Oracle GlassFish Server 3.1.1 < 3.1.1.3 Multiple Vulnerabilities (April 2012 CPU)

#
# (C) Tenable Network Security, Inc.
#

include("compat.inc");

if (description)
{
  script_id(58846);
  script_version("1.13");
  script_cvs_date("Date: 2018/11/15 20:50:25");

  script_cve_id("CVE-2012-0550", "CVE-2012-0551");
  script_bugtraq_id(53118, 53136);
  script_xref(name:"EDB-ID", value:"18764");
  script_xref(name:"EDB-ID", value:"18766");

  script_name(english:"Oracle GlassFish Server 3.1.1 < 3.1.1.3 Multiple Vulnerabilities (April 2012 CPU)");
  script_summary(english:"Checks the version of Oracle GlassFish.");

  script_set_attribute(attribute:"synopsis", value:"The remote web server is affected by multiple vulnerabilities.");
  script_set_attribute(attribute:"description", value:
"The version of GlassFish Server running on the remote host is affected
by multiple vulnerabilities :

  - A cross-site request forgery (CSRF) vulnerability in its
    REST interface. An authenticated user can be tricked
    into visiting a web page that leverages this
    vulnerability to upload an arbitrary WAR file to the
    GlassFish server, which is then executed with
    GlassFish's
    credentials. (CVE-2012-0550)

  - A cross-site scripting (XSS) vulnerability in its
    administrative interface.
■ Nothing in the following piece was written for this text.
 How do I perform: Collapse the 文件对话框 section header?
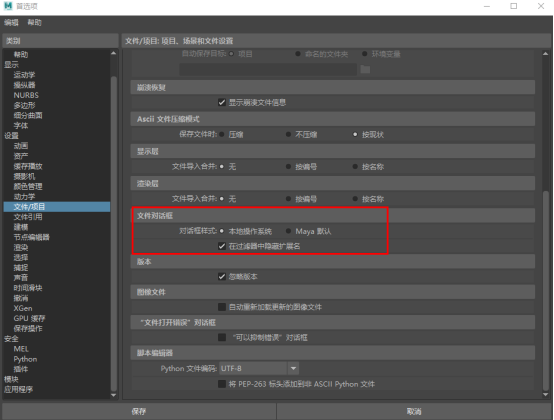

This vulnerability permits
    JavaScript to be run in the context of the GlassFish
    administrative interface, which may result in the
    credentials of an authenticated user being stolen for
    use in subsequent attacks. (CVE-2012-0551)");
  script_set_attribute(attribute:"solution", value:"Upgrade to GlassFish Server 3.1.1.3 or later.");
  script_set_cvss_base_vector("CVSS2#AV:N/AC:M/Au:N/C:C/I:C/A:C");
  script_set_cvss_temporal_vector("CVSS2#E:POC/RL:OF/RC:C");
  script_set_attribute(attribute:"exploitability_ease", value:"Exploits are available");
  script_set_attribute(attribute:"exploit_available", value:"true");
  script_cwe_id(20, 74, 79, 442, 629, 711, 712, 722, 725, 750, 751, 800, 801, 809, 811, 864, 900, 928, 931, 990);
  script_set_attribute(attribute:"see_also", value:"https://www.oracle.com/technetwork/topics/security/cpuapr2012-366314.html");
  script_set_attribute(attribute:"see_also", value:"http://www.nessus.org/u?fe94efd1");
  # http://www.security-assessment.com/files/documents/advisory/Oracle_GlassFish_Server_REST_CSRF.pdf
  script_set_attribute(attribute:"see_also", value:"http://www.nessus.org/u?a359287a");
  # http://www.security-assessment.com/files/documents/advisory/Oracle_GlassFish_Server_Multiple_XSS.pdf
  script_set_attribute(attribute:"see_also", value:"http://www.nessus.org/u?9faaa64a");

  script_set_attribute(attribute:"vuln_publication_date", value:"2012/04/17");
  script_set_attribute(attribute:"patch_publication_date", value:"2012/01/23");
  script_set_attribute(attribute:"plugin_publication_date", value:"2012/04/24");

  script_set_attribute(attribute:"plugin_type", value:"remote");
  script_set_attribute(attribute:"cpe", value:"cpe:/a:oracle:glassfish_server");
  script_end_attributes();

  script_category(ACT_GATHER_INFO);
  script_family(english:"Web Servers");

  script_copyright(english:"This script is Copyright (C) 2012-2018 and is owned by Tenable, Inc. or an Affiliate thereof.");
  script_dependencies("glassfish_detect.nasl");
  script_require_keys("www/glassfish");

  exit(0);
}

include("audit.inc");
include("global_settings.inc");
include("misc_func.inc");
include("glassfish.inc");

#
# Main
#

# Check for GlassFish
get_kb_item_or_exit('www/glassfish');

# By default, GlassFish listens on port 8080.
port = get_glassfish_port(default:8080);

# Get the version number out of the KB.
ver = get_kb_item_or_exit("www/" + port + "/glassfish/version");
banner = get_kb_item_or_exit("www/" + port + "/glassfish/source");
pristine = get_kb_item_or_exit("www/" + port + "/glassfish/version/pristine");

# Check if the installation is vulnerable.
if (ver =~ "^3\.1\.1")
  fix = "3.1.1.3";
else
  fix = NULL;

if (!isnull(fix) && ver_compare(ver:ver, fix:fix, strict:FALSE) < 0)
{
  if (report_verbosity > 0)
  {
    set_kb_item(name:"www/"+port+"/XSRF", value:TRUE);
    set_kb_item(name:"www/"+port+"/XSS", value:TRUE);

    report =
      '\n  Version source    : ' + banner +
      '\n  Installed version : ' + pristine +
      '\n  Fixed version     : ' + fix +
      '\n';
    security_hole(port:port, extra:report);
  }
  else security_hole(port);
}
else audit(AUDIT_LISTEN_NOT_VULN, "Oracle GlassFish", port, pristine);